I understand that during convolution process that using specific kernel size we do operation input(image) * kernel.
then, as i saw the pytorch Conv2d,
i notice that we could get our desired output_channel.
if i have rgb image so in_channel will be 3 and i could create output channel 15. what happen during this process to get 15 output channel from 3 channel? do we randomize weight in kernel to get 15 channel?
The number of output channels corresponds to the number of convolution filters/kernels you want this layer to have. You should maybe read some tutorials on how convolutions work to get what I mean by kernel, maybe this one could be helpful.
Here is a little snippet to get a better grasp on how it works in PyTorch:
batch = torch.rand(16, 3, 100, 100) # N, C, H, W
conv = torch.nn.Conv2d(
in_channels=3, # RGB channels
out_channels=7, # Number of kernels
kernel_size=5, # Size of kernels, i. e. of size 5x5
print(conv.weight.size()) # 7 x 5 x 5 x 3 (7 kernels of size 5x5 having 3 of depth)

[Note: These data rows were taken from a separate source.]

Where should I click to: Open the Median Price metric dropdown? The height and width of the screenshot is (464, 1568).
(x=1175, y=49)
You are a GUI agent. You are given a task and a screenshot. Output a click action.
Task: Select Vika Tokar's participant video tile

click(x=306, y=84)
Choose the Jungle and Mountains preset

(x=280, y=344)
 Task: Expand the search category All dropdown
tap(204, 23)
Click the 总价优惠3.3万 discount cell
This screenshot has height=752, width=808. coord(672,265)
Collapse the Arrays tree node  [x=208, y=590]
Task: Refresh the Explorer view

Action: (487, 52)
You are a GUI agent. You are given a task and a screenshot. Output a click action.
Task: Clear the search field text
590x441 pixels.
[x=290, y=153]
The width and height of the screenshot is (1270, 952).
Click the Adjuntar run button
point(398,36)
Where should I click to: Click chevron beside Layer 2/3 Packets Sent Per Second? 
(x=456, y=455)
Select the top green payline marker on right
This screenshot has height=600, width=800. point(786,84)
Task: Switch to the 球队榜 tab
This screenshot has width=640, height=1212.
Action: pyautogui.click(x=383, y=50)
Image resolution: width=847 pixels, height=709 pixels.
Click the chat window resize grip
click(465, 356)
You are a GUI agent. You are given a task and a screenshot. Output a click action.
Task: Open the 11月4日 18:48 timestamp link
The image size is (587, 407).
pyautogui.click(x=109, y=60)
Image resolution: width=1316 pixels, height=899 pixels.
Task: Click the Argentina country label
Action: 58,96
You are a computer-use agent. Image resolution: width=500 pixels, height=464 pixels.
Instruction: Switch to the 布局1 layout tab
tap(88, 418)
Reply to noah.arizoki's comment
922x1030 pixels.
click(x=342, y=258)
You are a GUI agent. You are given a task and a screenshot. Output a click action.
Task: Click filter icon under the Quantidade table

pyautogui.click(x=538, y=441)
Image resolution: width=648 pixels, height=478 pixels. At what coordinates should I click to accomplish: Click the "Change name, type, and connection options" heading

The feature maps of each kernel are concatenated in the second dimension to for a
(16, 7, 100, 100) Tensor, this is how you “increase” the number of channels.
yes, your example is good.
thank you for your response.
This example code helps me a lot Thanks
@LeviViana what is N,C,H,W in the second line of your snippet
N -> the batch size
C -> Nb of channels
H -> Height
W -> Width
So, to perform inference on a batch of 10 RGB images of size 100 x 200, you’ll have N=10, C=3, H=100, W=200.
Suppose that you performed a 2d-convolution with 128 kernels of size 3x3 and padding=1, you’ll have a feature map of size N=10, C=128, H=100, W=200.
@LeviViana Thanks for the help,